A misconduct hearing has not yet been scheduled.

T Dot Auto Collision, owned by Yalini Manoharan. In 2021, Hood is alleged to have told AGCO officials that Manoharan’s husband, Mano Subramaniam, was “deeply involved” in organized crime.
Court asked to review DRPS tow contract
The most recent filing, detailing allegations of “improper influence” exerted by Hood, surfaced in a court application seeking to overturn the 2023 bidding process for the Durham Regional Police Service towing contracts filed at the Oshawa courthouse last summer.
According to the application filed on behalf of Jim’s Towing owner Randhir Solomon, Hood “influenced” the process, despite not being authorized to oversee fleet contracts, which led Durham police refusing to renew Jim’s contract after more than 40 years of “an unbroken succession of towing contracts.”

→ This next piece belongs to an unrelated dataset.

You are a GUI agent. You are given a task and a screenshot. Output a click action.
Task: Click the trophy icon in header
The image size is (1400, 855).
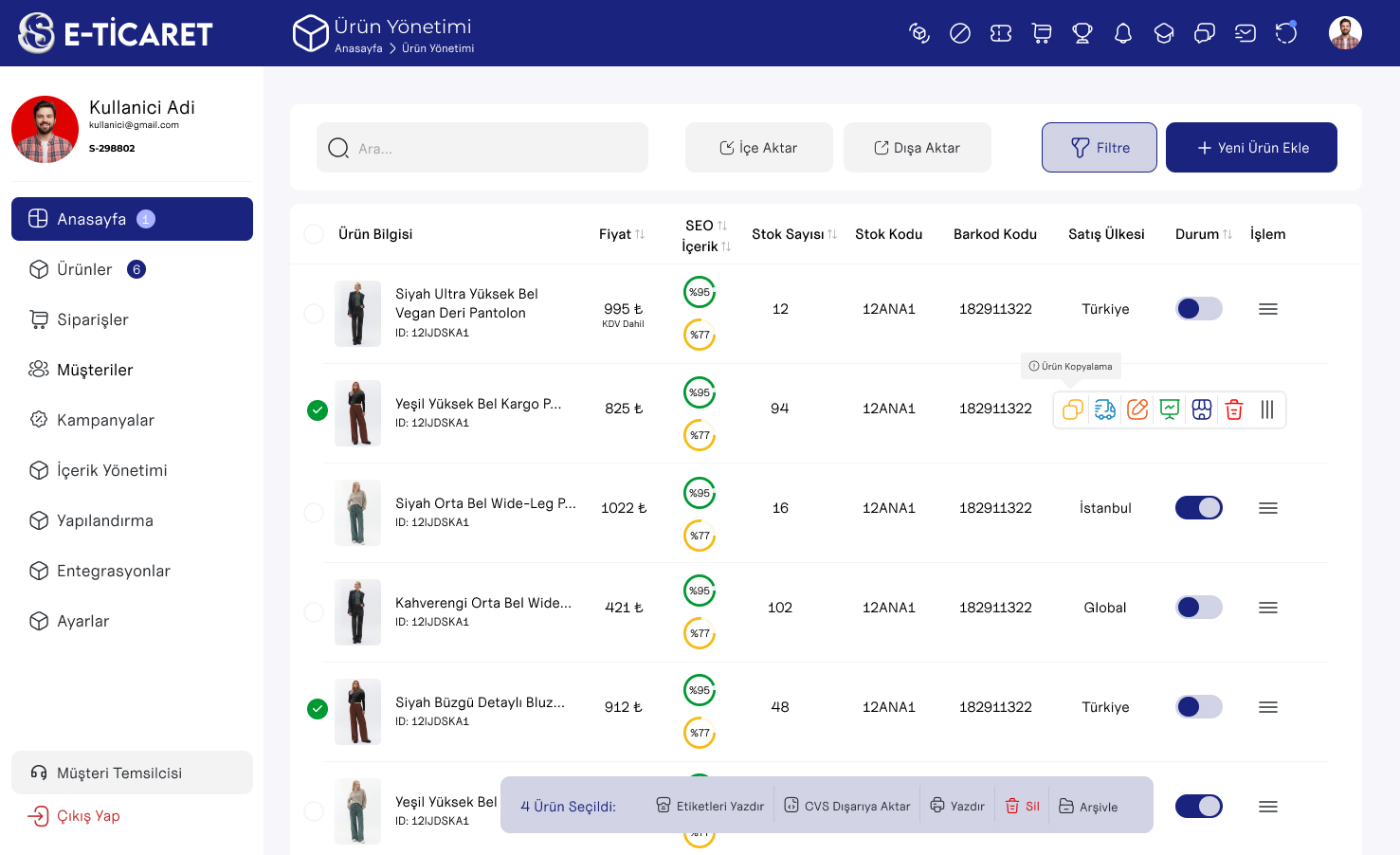pos(1082,34)

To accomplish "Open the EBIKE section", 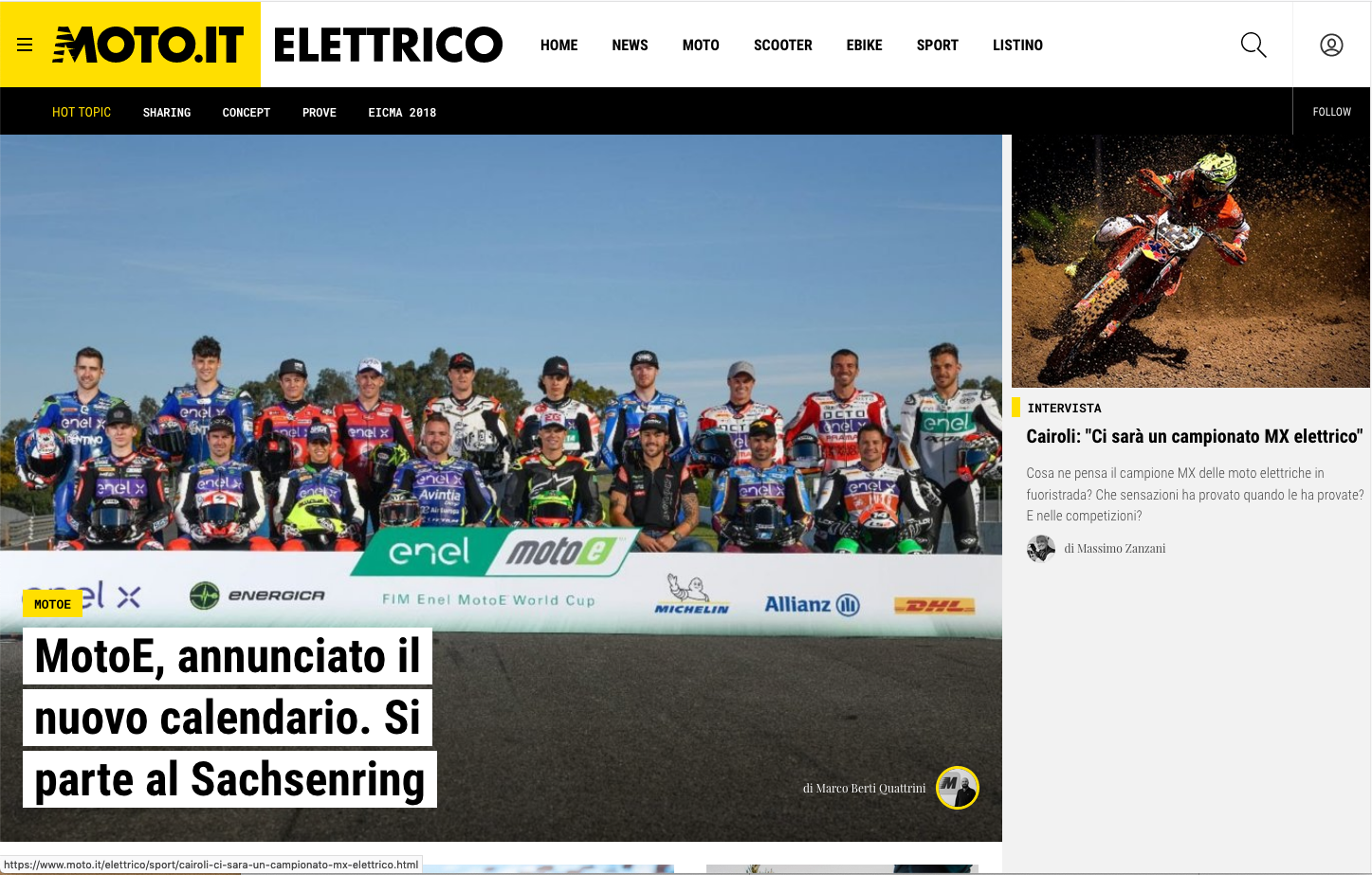I will click(865, 46).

New to the towing industry, Solomon acquired Jim’s in December 2021, taking over full operations about six months later after the death of longtime owner Bob Hackney.
In late 2023, Jim’s Towing began to field an “unusual and unwarranted degree of attention” from Hood. Often, unexpected visits from the officer would turn into disputes over enforcement, Solomon wrote in his affidavit. The interactions were unusual, he says, as Hood was not a member of DRPS’ Fleet Services, responsible for managing its contract.
Solomon retained lawyer Oleg Roslak, who wrote a letter to DRPS demanding evidence of non-compliance and asking for clarification on Hood’s “authority and involvement” in the contract.

16 trucks on the Jim’s Towing lot were set on fire last year, seven of which suffered significant damage.
Court exhibit
About two weeks later, “with no particulars or reasons as to why,” a request for proposals was posted by DRPS, seeking new bids for its contracts. Unable to dispute the decision, Solomon re-entered the process but was ultimately unsuccessful.
Instead, the contract was awarded to another operator who, according to the application, had a much smaller fleet, was listing rates nearly double that of Jim’s, and was believed to be operated by a “friend” of Hood’s.
According to Roslak, the events raise “serious concerns of corruption with the process, (…) none of which have been properly answered by the DRPS.”
The week after Solomon lost his bid, fencing on Jim’s property was slashed. Nine days later, 16 trucks on the lot went up in flames. The incidents, the documents state, were the first of their kind in the company’s more than 40 years.
DRPS has filed a motion to quash Solomon’s application, along with a request to shield its officers affidavits from the public record. The service did not respond to the Star’s request for comment.
Hood maintained he is not authorized to speak to the claims, but looks forward to giving his account to the court.
A judge is set to rule on the police service’s request to overturn the application in February. A specific date has not yet been set.